After President Joe Biden signaled that his campaign promise to forgive some federal student loan debt is in the works, Montclair State University students expressed mixed opinions on the debt cancellation debate.
During a meeting with the Congressional Hispanic Caucus on Monday, April 24, Biden indicated that his administration is looking to take action to provide student loan relief.
Four days after the meeting, Representative Tony Cárdenas (D-CA) tweeted that Biden told him the representative would “be pleased with what his team is working on” after Cárdenas asked the president about delaying the freeze on student loans and forgiving at least $10,000 per borrower.
As a presidential candidate, Biden supported the cancellation of student loans for the same amount. Senate Majority Leader Chuck Schumer (D-NY), Senator Elizabeth Warren (D-MA) and others urged Biden to forgive up to $50,000.
Earlier this month, the Biden administration announced the seventh extension of the pause on federal student loan payments from May 1 to Aug. 31. The freeze began early in the coronavirus (COVID-19) pandemic when the Coronavirus Aid, Relief and Economic Security (CARES) Act was signed into law on March 27, 2020.
The pause was extended repeatedly over two presidential administrations, making it so borrowers do not have to make payments on their student loans nor have accruing interest on them for more than two years.
Student loan debt in the United States totaled $1.7 trillion, making it the second-largest source of debt in the country, after mortgages. This debt was held by 43.4 million Americans, including many Montclair State students.
University President Jonathan Koppell announced on April 13 that tuition and fees for students will increase three to five percent for the 2022-2023 academic year. Amid soaring prices, students shared varied perspectives on the debate to forgive student loans.
Nora Penner, a sophomore exercise science major, said the rising cost of college is making it impossible for many to earn a higher education.

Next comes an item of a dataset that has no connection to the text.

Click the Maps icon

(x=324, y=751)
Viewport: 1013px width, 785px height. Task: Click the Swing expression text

“I feel like [Biden] should cancel [student loans],” Penner said. “I think college has gotten way too expensive and it’s only getting more expensive where it’s becoming really inaccessible to people and just not a [realistic] goal. A lot of families go into debt because of it.”
Penner also expressed concern about paying for her academic aspirations.

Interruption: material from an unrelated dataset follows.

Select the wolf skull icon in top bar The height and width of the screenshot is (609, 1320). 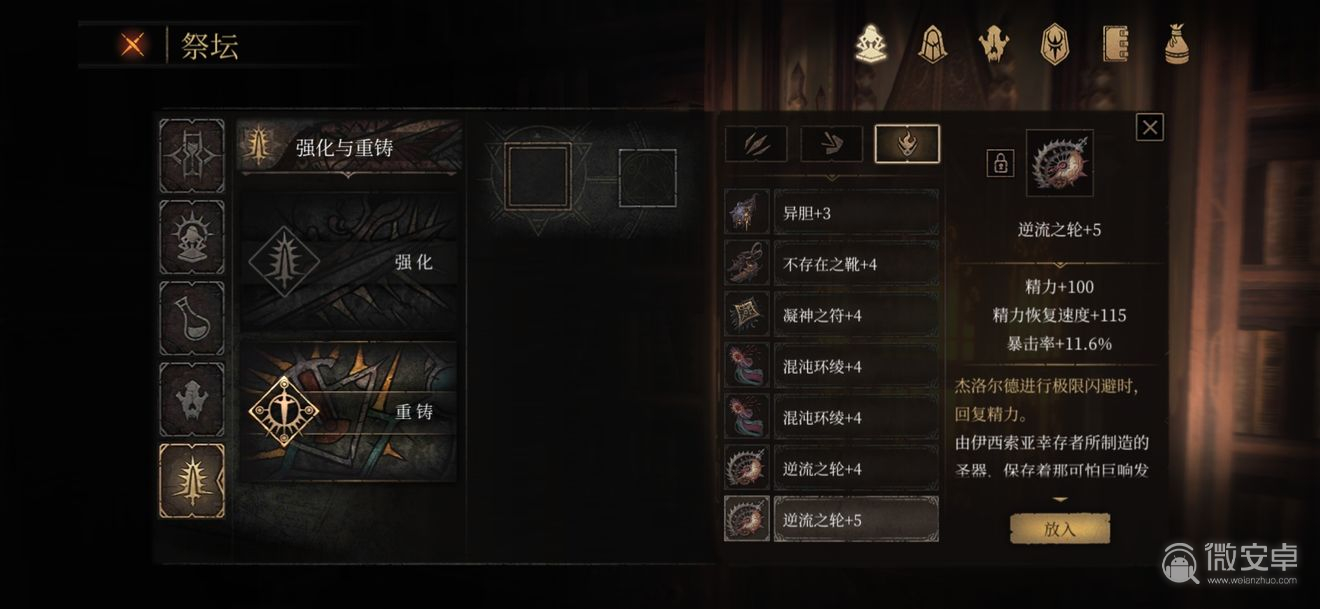[994, 44]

“I’ll have to start paying for school soon, out of my own pocket,” Penner said. “I want to go to [physical therapy] school afterward, so it will cost me a lot of money to do that.”
Axiom Cutler, a senior theatre major, supports forgiving student debt despite not having it herself.
“I currently don’t have any student loans because I’m fortunate enough to be in that situation,” Cutler said. “So I’m not personally affected, but I think that canceling student loans is going to be helpful for a lot of Americans.”
Ethan Medina, a junior business administration major, is worried forgiving student debt will drive up inflation.
“If [canceling student loans] is going to be bringing up taxes and overall [prices] that everyone else is going to be paying, then I don’t really see the overall benefit,” Medina said. “Of course — me individually [as] a college student — I’m going to say, ‘yeah, of course [I want student debt to be forgiven because] I’m paying loans now,’ but next year, [I’ll be] out of college and paying taxes.”
Carissa Flores, a freshman undecided, said many borrowers could benefit from the cancellation of student debt.
“I feel like [forgiving student loans] could be a plus for a lot of people,” Flores said. “I wish it would be easier for a lot of people.”
Flores suggested Biden should take a moderate approach to the debt cancellation debate.
“I feel like if [Biden] takes action on it slowly and sees how it turns out — like how he planned on [forgiving] $10,000 — and then gradually sees how it turns out, I feel like that would be better,” Flores said.